Die Angeklagten bestätigten zwar, dass sich die Situation in etwa so dargestellt habe. Allerdings hätten sie die Polizisten keinesfalls mit Absicht gerammt. Vielmehr seien sie von der Menge mitgerissen worden: Wäre er stehen geblieben, wäre er von der Masse totgetrampelt worden, erklärte ein 19-jähriger Angeklagter dem Gericht. Sein gleichaltriger Kumpan machte zudem geltend, dass nicht er Gewalt angewendet habe, sondern dass er von einem der Beamten mit einem Schlagstock an der Stirn verletzt worden sei.

Situation wäre offenbar fast eskaliert

In der Tat hätten sich die Gewalttätigkeiten aller vier Angeklagten „im unteren Bereich“ abgespielt, räumte die Vorsitzende Richterin ein. Gleichwohl sei die Außenwirkung und die Gefahr eines solchen Aufmarsches nicht zu unterschätzen. Allein die Zusammenrottung auf dem Arsenalplatz sei für viele Bürger Angst einflößend gewesen, zudem sei die Stimmung enorm aufgeheizt gewesen: „Da hätte ein Funke ausgereicht, und die Situation wäre eskaliert“, sagte sie. „Das darf nicht sein.“

Für zwei der vier Angeklagten dürfte das Urteil vom Donnerstag ein letzter Warnschuss sein.
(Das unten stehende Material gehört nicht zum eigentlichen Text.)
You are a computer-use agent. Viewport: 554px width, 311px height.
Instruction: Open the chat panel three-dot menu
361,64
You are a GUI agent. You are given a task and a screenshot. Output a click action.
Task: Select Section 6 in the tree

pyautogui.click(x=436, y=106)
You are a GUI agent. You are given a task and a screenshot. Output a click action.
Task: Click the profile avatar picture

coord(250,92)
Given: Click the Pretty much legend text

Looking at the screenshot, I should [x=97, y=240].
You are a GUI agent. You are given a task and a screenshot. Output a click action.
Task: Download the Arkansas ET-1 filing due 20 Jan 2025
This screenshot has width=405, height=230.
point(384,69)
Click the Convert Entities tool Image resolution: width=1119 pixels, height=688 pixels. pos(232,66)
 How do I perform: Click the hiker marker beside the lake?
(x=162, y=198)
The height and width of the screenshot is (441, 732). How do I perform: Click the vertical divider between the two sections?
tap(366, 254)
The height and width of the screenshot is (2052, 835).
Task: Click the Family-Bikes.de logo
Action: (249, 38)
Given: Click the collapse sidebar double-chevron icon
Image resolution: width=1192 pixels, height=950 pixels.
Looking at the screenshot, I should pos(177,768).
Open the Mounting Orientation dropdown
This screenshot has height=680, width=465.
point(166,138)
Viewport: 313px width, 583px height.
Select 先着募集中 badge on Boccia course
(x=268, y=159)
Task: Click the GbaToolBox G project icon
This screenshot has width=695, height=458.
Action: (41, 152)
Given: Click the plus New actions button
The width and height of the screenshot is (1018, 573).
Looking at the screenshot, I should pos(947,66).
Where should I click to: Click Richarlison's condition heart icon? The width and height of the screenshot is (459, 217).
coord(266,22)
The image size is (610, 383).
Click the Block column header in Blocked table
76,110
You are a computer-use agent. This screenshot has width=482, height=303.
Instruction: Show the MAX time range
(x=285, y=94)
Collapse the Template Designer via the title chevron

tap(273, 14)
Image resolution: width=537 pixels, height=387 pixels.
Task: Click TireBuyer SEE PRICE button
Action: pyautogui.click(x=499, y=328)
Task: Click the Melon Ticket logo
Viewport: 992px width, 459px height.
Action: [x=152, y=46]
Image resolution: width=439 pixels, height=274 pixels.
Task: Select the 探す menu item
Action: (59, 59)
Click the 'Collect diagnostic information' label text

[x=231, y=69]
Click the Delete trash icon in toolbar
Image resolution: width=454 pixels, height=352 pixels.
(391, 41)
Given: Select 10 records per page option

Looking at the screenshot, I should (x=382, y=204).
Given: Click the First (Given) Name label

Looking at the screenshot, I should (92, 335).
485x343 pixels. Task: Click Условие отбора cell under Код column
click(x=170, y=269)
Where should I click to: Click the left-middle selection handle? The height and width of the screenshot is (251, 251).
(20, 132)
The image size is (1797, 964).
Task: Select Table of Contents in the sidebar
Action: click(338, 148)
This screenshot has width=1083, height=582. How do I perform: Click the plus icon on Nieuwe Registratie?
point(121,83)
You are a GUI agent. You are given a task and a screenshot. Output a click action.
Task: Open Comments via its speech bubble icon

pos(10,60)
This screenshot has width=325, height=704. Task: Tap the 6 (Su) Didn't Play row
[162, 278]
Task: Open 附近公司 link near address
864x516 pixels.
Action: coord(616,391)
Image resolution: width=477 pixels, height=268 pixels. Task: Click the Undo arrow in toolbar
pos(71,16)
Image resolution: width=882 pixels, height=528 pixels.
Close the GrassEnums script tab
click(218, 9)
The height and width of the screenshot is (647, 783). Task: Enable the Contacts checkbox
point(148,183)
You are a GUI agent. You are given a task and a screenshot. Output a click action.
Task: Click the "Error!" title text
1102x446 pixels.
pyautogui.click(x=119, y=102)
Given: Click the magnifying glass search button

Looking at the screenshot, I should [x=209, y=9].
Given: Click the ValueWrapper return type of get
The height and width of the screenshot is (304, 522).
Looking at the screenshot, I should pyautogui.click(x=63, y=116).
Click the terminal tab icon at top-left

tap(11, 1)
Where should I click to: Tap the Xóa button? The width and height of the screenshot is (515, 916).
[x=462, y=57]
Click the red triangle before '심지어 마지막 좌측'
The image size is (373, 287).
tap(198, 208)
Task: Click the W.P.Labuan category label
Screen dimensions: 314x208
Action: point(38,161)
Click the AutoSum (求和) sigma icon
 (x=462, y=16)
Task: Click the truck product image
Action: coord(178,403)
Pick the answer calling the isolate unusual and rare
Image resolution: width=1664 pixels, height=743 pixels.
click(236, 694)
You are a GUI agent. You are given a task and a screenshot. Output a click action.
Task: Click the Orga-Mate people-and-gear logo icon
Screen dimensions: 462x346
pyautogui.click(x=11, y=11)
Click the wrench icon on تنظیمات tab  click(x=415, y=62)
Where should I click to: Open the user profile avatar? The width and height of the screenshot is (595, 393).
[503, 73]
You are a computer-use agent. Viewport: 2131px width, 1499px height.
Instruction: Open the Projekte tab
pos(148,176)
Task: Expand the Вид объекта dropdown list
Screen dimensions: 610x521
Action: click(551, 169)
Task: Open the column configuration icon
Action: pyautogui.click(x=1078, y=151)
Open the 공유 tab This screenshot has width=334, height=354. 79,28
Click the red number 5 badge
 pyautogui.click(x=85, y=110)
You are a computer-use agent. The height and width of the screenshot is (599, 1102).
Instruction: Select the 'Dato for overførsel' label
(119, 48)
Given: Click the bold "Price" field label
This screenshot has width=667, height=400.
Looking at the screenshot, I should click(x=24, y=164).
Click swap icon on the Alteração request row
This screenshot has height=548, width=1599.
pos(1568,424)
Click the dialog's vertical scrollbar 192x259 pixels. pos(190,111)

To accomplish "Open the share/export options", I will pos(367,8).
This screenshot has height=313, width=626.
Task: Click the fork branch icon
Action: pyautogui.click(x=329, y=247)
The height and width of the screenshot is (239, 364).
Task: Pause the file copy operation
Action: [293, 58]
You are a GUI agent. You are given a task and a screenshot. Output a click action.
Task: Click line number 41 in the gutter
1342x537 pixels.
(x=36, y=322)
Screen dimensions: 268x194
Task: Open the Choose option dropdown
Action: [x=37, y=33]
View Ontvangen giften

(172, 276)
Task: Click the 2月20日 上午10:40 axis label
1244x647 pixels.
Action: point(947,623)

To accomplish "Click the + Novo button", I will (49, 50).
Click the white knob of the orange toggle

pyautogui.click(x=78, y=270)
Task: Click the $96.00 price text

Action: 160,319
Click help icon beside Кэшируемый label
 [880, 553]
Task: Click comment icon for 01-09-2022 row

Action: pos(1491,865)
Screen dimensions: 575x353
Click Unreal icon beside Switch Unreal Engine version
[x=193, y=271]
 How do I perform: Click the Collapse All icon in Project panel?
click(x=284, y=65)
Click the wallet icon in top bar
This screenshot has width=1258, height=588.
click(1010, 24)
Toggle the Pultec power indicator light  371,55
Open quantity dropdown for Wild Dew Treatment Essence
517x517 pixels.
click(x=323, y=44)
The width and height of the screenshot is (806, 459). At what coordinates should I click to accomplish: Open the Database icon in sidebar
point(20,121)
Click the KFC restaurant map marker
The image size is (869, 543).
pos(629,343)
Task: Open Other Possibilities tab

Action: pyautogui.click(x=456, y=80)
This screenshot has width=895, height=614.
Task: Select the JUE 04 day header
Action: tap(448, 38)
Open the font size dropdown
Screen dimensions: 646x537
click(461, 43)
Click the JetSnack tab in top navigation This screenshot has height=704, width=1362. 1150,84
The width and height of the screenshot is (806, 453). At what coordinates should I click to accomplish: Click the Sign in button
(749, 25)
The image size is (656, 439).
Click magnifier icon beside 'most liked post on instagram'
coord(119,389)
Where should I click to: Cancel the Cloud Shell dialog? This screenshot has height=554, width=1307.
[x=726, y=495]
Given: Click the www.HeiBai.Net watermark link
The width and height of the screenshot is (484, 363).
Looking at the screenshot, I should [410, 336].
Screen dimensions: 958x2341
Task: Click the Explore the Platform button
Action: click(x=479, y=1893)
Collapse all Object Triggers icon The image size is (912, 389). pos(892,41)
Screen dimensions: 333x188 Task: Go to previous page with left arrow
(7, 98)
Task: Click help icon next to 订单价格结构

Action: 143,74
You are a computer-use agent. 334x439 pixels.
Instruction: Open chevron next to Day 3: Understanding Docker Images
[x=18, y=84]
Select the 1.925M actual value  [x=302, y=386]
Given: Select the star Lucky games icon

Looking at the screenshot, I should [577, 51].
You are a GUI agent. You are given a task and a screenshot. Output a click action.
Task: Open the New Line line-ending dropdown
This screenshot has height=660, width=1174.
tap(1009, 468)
Denn die beiden drogenabhängigen jungen Männer sind wegen zahlreicher Delikte vorbestraft und standen zur Tatzeit im März unter Bewährung. Statt ins Gefängnis dürfen sie nun eine stationäre Suchttherapie absolvieren. Wenn sie diese nicht durchstehen sollten, müssen sie allerdings hinter Gitter.